Return every line of the data below that includes the string "about".
= Beginning of Section =
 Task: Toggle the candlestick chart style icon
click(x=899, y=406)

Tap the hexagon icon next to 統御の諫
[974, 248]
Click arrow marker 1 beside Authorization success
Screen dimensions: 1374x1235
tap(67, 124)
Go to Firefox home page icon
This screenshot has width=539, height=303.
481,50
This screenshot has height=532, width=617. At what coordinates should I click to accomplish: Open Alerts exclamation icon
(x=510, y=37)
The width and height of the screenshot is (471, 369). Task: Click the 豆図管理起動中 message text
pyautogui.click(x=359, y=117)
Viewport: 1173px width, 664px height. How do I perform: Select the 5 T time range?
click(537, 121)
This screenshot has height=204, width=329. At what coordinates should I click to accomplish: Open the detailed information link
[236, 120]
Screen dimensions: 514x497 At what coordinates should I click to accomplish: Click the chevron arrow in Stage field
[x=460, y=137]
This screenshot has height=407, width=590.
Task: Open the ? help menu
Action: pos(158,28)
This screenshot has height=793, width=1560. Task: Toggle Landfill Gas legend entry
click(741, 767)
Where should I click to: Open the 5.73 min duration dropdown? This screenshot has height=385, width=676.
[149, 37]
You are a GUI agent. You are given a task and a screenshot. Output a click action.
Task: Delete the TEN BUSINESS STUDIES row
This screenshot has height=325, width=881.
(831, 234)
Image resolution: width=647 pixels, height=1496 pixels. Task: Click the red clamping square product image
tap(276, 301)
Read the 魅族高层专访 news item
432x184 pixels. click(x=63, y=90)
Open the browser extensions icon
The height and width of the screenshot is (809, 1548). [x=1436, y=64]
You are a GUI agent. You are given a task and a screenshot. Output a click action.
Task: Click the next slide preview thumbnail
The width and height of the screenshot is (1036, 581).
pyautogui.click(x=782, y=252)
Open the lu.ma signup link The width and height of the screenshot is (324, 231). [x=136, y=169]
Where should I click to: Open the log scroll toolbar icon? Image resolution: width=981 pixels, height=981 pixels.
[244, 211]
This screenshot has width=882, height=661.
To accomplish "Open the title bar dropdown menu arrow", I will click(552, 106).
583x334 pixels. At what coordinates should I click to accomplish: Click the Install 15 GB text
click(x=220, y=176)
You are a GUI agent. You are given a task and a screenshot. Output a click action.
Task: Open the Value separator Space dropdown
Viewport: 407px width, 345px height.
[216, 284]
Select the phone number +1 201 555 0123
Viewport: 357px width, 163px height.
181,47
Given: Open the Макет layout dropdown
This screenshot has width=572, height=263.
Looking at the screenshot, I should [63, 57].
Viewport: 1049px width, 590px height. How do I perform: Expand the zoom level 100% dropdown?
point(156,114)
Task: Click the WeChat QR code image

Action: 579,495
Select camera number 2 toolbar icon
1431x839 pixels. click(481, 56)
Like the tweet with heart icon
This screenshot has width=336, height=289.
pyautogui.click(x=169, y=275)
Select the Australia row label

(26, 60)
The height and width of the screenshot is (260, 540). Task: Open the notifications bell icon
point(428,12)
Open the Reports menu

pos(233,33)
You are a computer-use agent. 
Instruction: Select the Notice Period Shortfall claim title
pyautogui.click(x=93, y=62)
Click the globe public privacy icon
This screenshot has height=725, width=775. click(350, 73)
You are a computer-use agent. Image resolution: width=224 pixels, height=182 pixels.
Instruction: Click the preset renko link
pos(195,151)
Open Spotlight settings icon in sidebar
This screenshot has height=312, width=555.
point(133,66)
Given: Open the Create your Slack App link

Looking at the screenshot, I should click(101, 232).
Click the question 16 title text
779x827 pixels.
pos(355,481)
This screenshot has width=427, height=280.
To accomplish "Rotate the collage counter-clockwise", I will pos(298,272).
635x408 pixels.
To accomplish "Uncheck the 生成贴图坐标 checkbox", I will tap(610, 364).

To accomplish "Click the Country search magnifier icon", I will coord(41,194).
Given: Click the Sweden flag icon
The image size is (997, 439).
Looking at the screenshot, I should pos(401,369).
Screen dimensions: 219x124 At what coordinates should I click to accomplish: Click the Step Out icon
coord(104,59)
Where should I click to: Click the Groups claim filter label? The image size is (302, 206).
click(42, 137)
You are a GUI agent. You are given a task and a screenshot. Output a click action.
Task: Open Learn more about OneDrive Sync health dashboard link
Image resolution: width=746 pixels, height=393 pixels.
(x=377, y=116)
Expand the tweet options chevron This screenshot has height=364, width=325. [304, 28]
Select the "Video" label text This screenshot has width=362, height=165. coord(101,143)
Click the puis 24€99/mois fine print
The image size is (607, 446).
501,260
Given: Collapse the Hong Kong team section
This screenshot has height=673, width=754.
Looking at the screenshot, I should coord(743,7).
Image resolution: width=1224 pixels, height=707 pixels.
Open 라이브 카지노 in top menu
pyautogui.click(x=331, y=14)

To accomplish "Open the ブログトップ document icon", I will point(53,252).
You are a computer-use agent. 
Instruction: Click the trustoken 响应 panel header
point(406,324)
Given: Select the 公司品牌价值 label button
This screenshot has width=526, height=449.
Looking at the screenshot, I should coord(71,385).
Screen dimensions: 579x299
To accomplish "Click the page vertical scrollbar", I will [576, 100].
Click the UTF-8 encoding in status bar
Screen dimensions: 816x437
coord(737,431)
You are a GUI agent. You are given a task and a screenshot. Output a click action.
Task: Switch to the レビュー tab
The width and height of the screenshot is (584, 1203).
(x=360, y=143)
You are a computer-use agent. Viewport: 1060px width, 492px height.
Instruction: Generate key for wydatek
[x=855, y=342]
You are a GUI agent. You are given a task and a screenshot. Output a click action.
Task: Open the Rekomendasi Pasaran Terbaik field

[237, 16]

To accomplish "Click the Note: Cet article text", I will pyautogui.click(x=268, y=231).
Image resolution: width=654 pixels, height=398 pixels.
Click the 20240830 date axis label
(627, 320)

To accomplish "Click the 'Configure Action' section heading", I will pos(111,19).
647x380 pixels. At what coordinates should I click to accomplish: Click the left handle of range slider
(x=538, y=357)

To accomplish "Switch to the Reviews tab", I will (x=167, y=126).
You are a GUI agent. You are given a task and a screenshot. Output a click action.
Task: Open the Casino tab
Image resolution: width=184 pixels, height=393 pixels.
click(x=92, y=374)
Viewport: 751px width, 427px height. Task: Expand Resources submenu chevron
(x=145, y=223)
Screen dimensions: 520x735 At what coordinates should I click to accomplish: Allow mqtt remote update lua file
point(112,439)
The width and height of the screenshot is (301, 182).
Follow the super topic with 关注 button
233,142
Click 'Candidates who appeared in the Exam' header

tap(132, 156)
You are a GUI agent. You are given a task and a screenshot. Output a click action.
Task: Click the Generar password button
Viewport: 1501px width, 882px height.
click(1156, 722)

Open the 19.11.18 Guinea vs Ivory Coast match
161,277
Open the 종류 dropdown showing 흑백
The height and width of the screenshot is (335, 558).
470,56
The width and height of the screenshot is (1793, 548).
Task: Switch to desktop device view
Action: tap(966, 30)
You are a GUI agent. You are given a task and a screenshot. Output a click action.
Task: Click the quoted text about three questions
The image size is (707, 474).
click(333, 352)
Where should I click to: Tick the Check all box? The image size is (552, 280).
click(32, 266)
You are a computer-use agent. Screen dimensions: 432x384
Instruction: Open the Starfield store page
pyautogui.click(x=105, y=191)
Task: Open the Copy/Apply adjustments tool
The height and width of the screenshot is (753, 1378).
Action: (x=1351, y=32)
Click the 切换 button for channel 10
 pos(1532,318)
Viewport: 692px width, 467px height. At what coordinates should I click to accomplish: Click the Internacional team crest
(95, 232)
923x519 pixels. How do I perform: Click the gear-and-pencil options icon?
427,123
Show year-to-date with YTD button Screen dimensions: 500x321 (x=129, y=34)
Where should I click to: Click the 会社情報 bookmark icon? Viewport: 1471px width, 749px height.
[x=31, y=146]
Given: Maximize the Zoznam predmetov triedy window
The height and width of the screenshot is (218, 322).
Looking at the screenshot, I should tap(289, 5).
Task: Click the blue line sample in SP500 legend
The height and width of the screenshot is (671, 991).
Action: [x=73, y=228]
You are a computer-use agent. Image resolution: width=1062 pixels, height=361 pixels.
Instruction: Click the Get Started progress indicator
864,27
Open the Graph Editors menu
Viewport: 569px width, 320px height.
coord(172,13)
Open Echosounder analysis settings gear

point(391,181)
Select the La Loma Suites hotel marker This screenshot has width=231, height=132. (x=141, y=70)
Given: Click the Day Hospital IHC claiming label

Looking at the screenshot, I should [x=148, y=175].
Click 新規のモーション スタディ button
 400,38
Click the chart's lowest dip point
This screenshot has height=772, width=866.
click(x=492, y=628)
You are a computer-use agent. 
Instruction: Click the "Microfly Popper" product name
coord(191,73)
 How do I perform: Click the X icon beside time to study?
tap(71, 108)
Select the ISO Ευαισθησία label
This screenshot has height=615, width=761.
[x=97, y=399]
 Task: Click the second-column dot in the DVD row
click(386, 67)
= End of Section =
**Written answer:**
Task: Open Learn more about OneDrive Sync health dashboard link
Task: Click the quoted text about three questions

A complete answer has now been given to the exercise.